**INSTRUCTIONS TO FOLLOW**
List, from the lines below, each one with "agent" in it.

━━ DATA TO EXAMINE

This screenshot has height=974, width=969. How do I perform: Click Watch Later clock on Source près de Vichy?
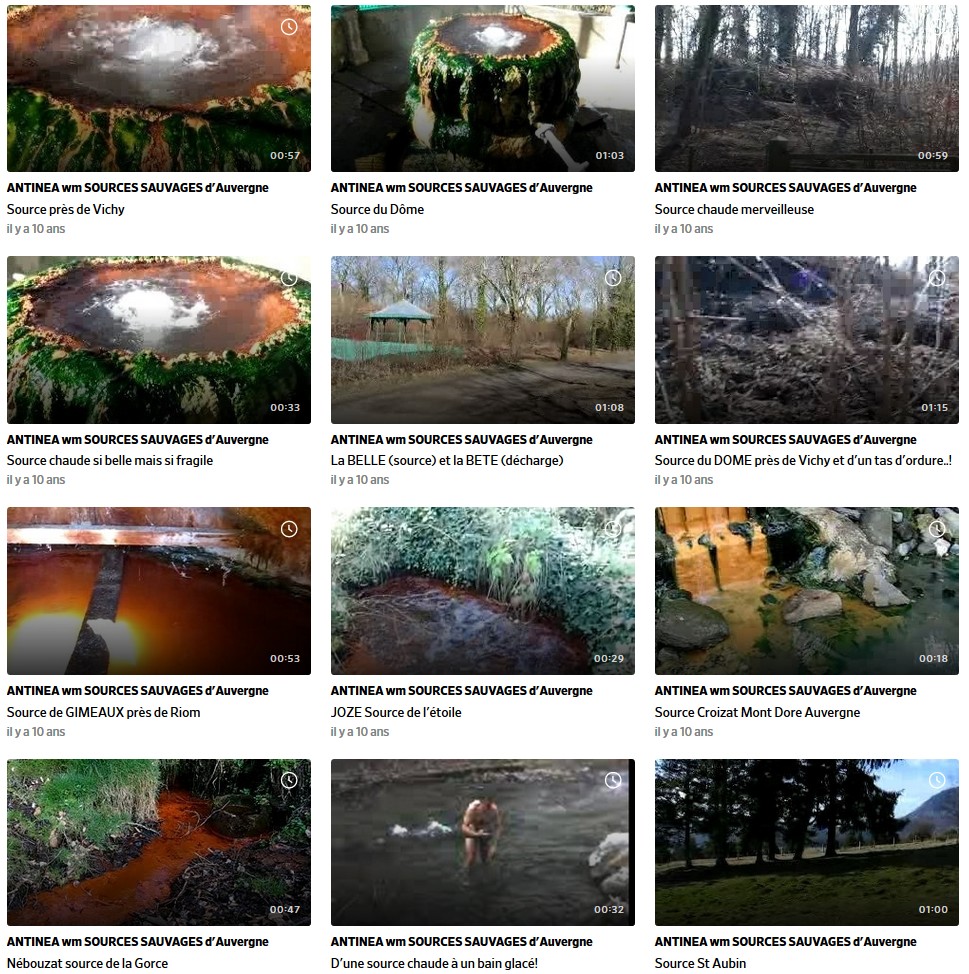point(289,27)
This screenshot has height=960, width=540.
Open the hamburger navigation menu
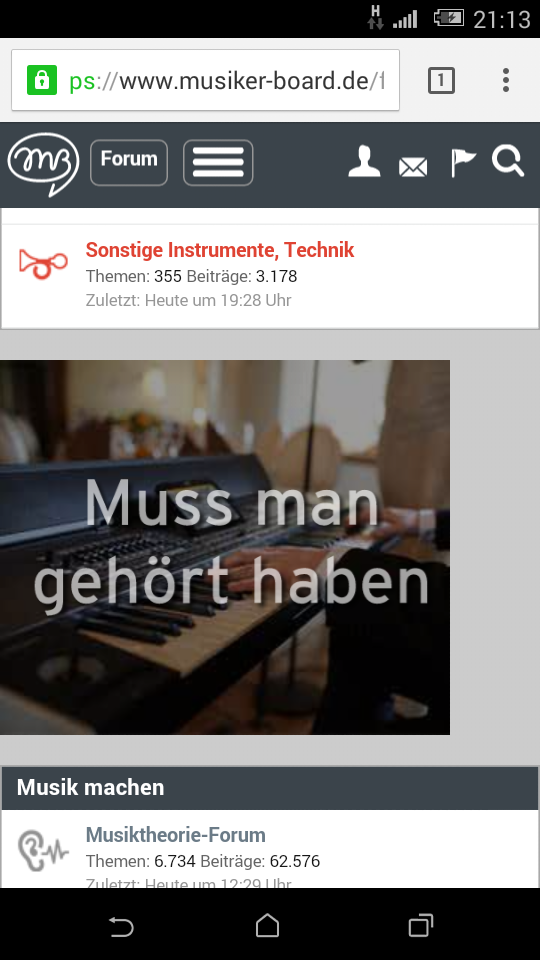tap(218, 162)
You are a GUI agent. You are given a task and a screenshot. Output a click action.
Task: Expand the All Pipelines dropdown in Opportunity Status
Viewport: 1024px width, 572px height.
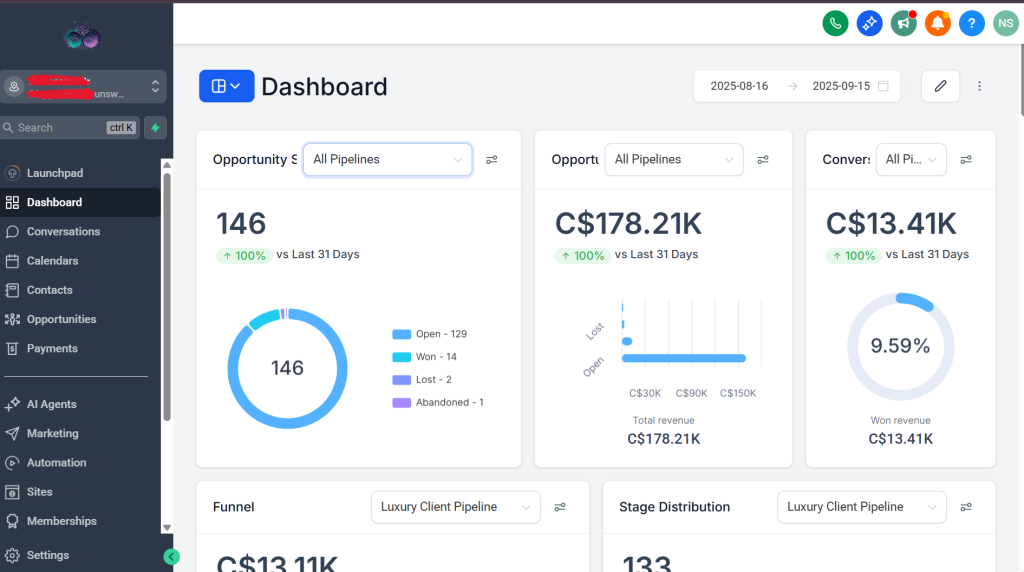click(x=387, y=159)
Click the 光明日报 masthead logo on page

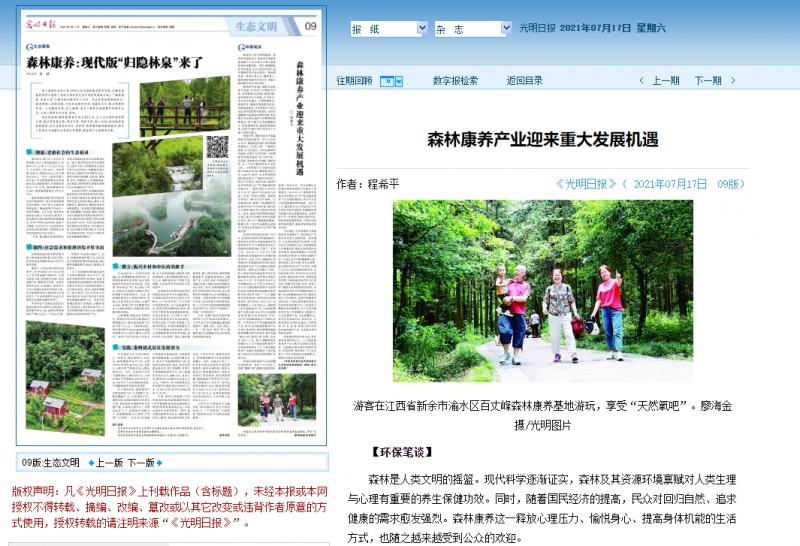[42, 25]
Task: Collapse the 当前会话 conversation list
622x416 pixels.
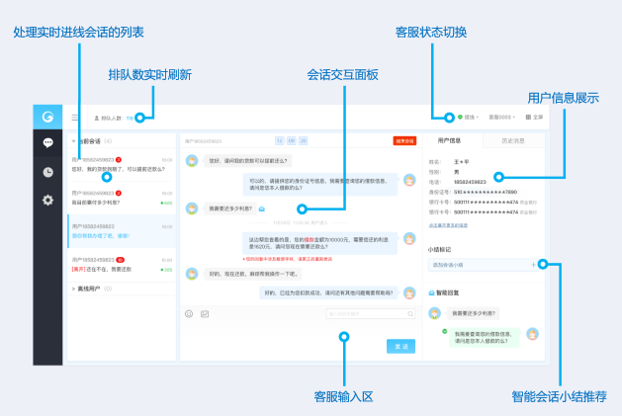Action: (x=73, y=141)
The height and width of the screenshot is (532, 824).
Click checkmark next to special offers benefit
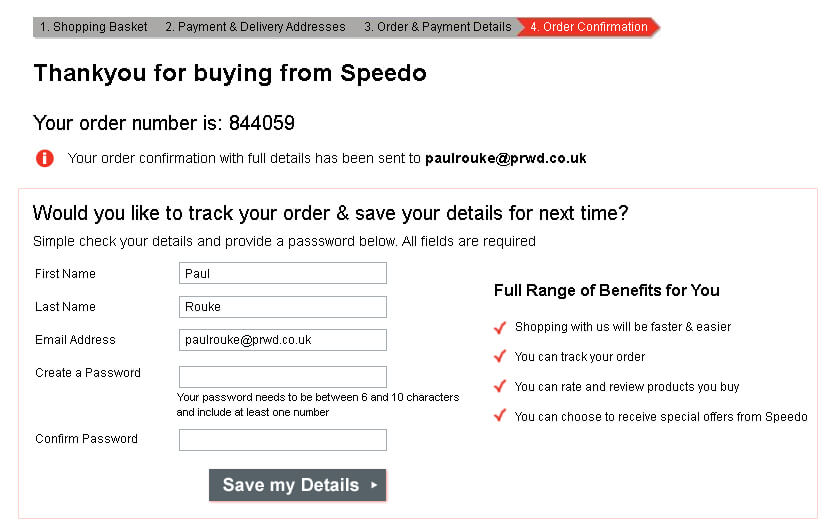click(x=500, y=416)
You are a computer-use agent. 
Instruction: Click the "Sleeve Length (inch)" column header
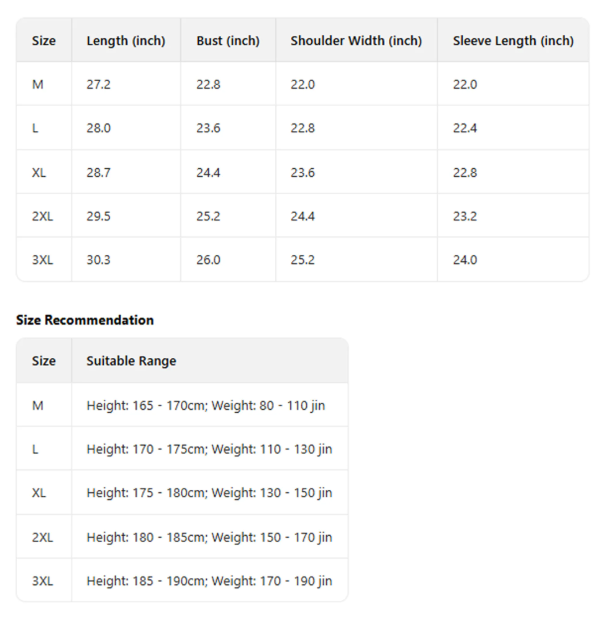[513, 41]
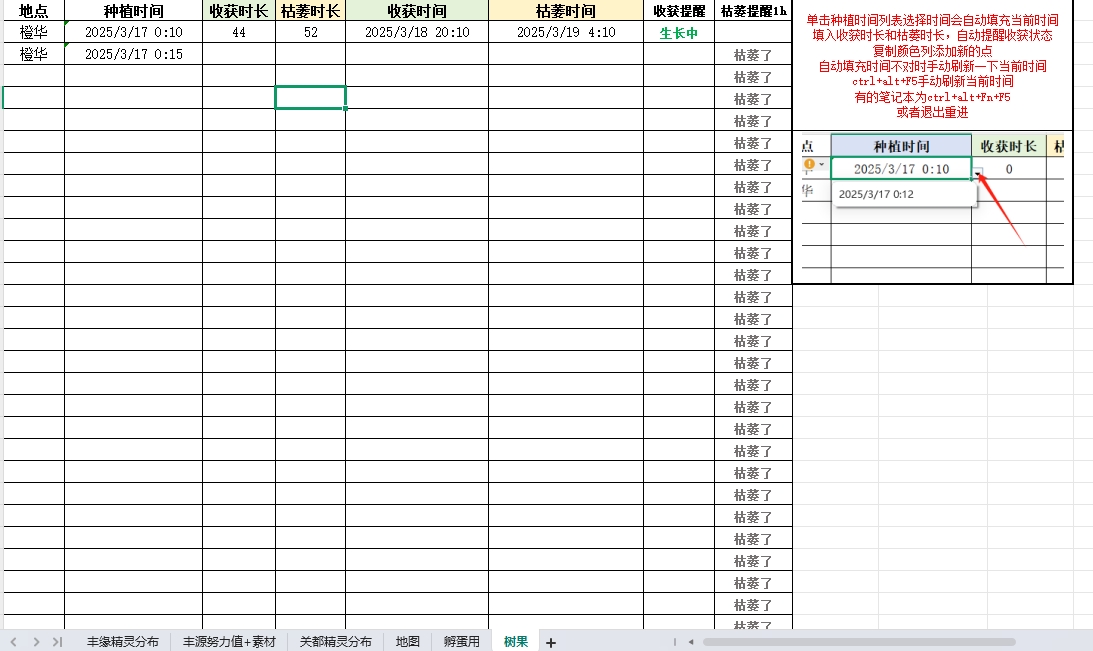This screenshot has height=651, width=1093.
Task: Select the harvest time cell 2025/3/18 20:10
Action: [x=416, y=33]
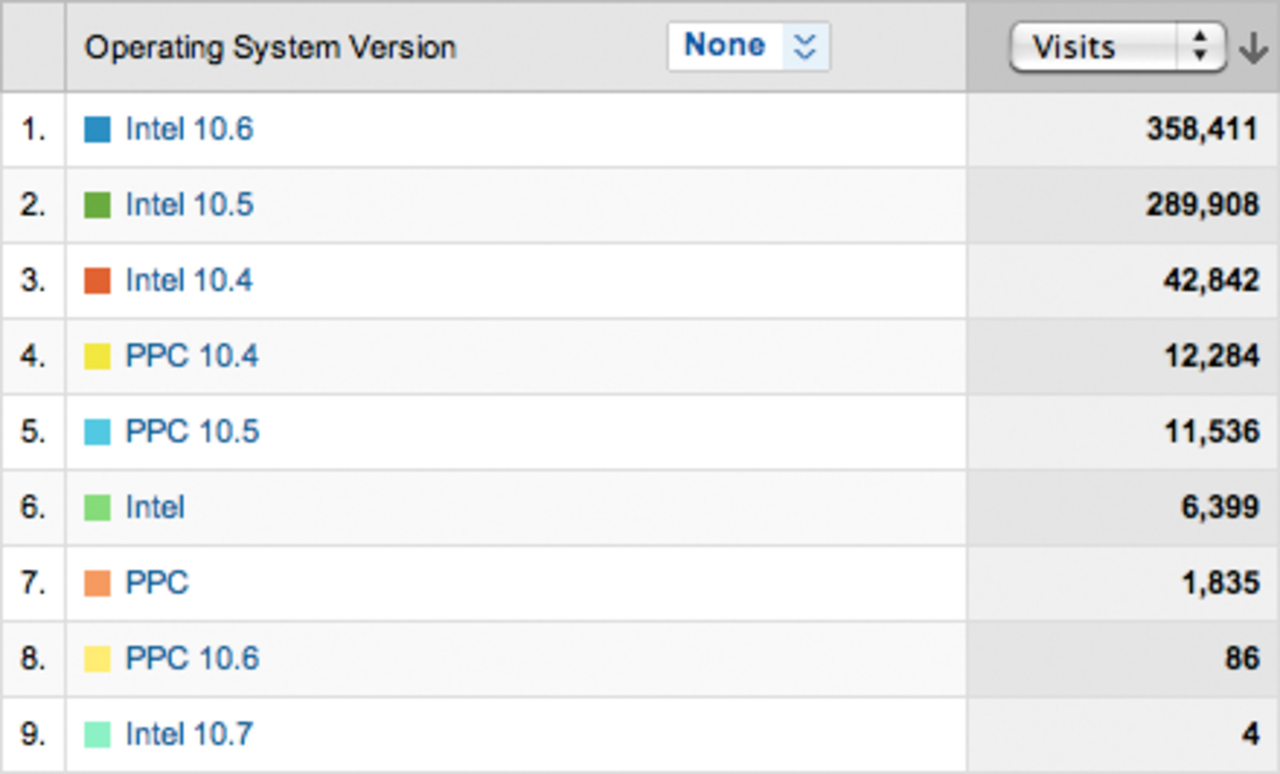Open the Intel 10.7 link
Image resolution: width=1280 pixels, height=774 pixels.
[x=189, y=735]
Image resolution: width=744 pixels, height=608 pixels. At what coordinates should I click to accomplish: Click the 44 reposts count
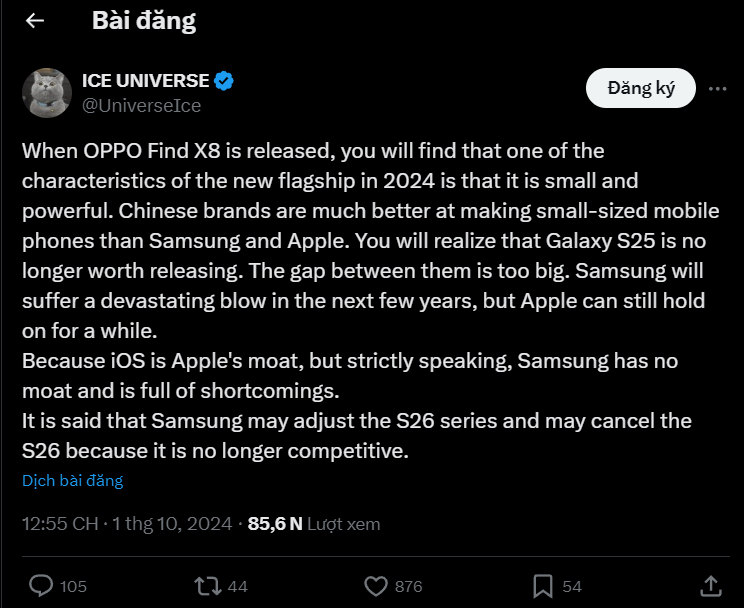238,587
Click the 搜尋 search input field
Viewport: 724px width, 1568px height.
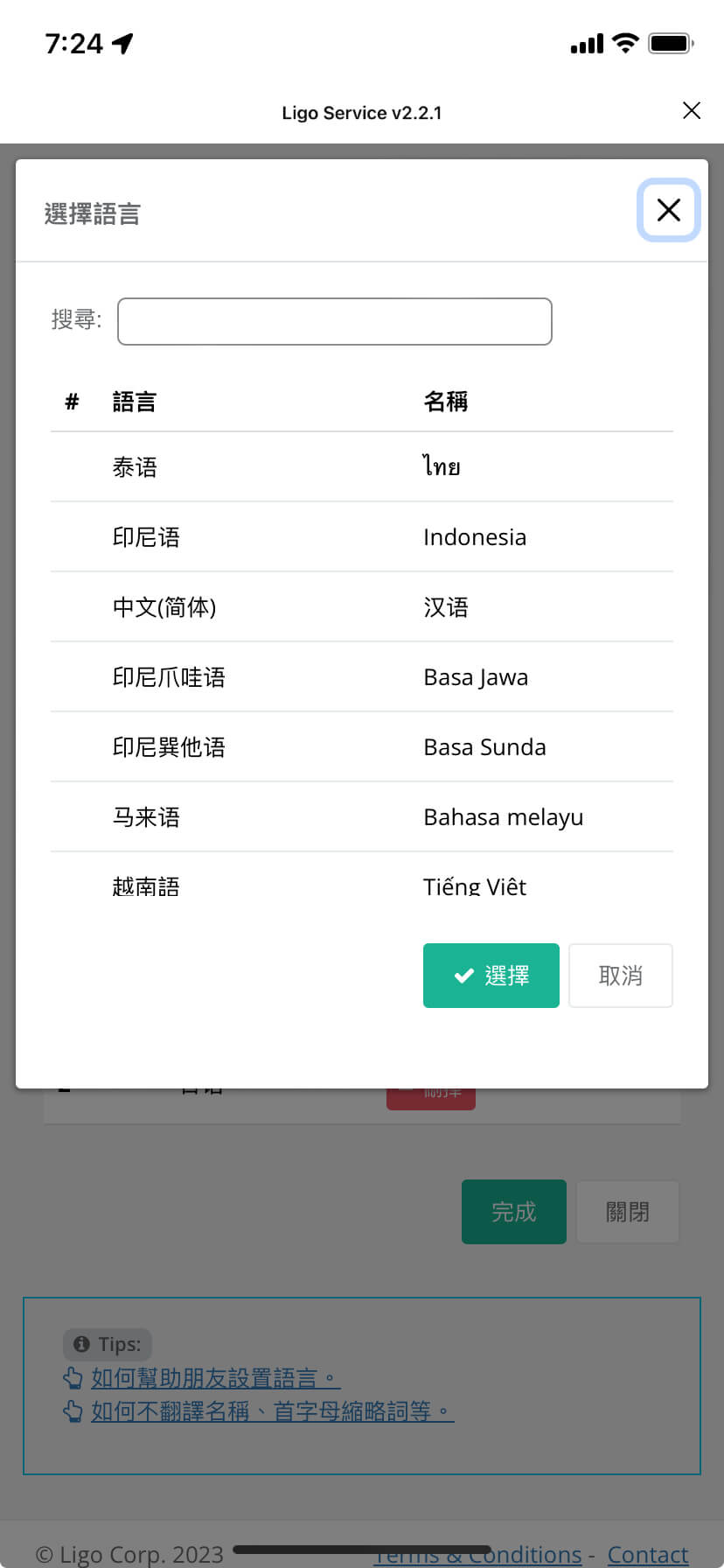tap(334, 321)
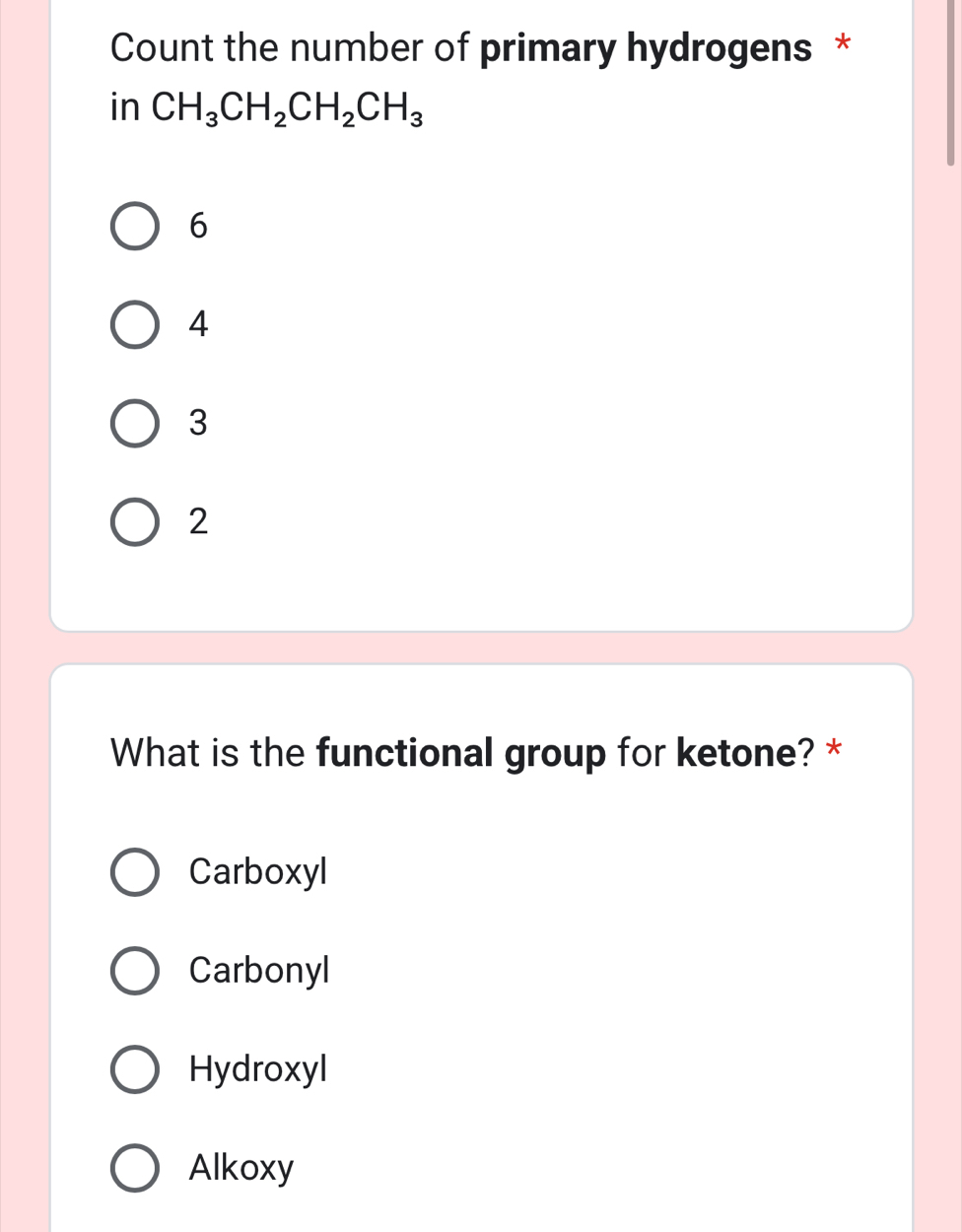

━━━━

**TASK ANSWER**
You are a GUI agent. You are given a task and a screenshot. Output a click action.
You are a computer-use agent. 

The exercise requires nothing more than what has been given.